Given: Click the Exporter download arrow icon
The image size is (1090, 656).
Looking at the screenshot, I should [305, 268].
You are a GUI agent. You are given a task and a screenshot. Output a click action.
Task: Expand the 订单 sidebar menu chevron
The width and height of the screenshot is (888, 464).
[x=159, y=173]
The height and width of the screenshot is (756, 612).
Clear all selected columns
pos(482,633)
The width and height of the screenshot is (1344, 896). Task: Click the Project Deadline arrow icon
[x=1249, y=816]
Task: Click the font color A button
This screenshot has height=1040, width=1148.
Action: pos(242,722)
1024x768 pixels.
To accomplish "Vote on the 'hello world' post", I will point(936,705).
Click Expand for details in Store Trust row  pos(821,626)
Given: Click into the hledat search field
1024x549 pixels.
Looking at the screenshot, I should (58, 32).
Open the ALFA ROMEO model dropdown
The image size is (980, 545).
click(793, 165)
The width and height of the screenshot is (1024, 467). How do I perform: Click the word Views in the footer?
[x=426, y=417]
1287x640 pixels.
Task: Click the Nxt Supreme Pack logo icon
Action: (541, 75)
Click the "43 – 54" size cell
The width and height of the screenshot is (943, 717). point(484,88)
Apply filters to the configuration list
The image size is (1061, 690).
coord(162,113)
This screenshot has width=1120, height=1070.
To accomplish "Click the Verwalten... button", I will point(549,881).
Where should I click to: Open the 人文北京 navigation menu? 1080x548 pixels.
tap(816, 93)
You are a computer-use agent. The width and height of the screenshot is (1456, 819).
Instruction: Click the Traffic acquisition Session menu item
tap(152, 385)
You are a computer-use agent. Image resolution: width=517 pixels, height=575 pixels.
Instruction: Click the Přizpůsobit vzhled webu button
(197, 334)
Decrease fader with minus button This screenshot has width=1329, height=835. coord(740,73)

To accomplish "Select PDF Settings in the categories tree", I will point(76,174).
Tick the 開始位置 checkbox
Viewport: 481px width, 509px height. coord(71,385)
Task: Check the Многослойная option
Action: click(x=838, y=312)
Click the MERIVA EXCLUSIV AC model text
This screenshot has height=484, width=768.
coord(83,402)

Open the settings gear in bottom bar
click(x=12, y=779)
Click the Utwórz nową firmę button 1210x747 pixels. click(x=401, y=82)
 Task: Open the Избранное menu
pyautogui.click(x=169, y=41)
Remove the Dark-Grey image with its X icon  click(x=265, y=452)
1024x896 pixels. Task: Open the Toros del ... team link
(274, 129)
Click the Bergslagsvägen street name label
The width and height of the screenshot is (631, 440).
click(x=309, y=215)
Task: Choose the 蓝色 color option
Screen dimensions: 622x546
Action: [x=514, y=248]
☆ ☆ ☆ ☆ ☆ ☆ ☆
Review the entries above and return every line where "agent" appears.

**Exercise result:**
You are a GUI agent. You are given a task and a screenshot. Output a click action.
You are a computer-use agent. The width and height of the screenshot is (1456, 819).
You are a computer-use agent. Image resolution: width=517 pixels, height=575 pixels.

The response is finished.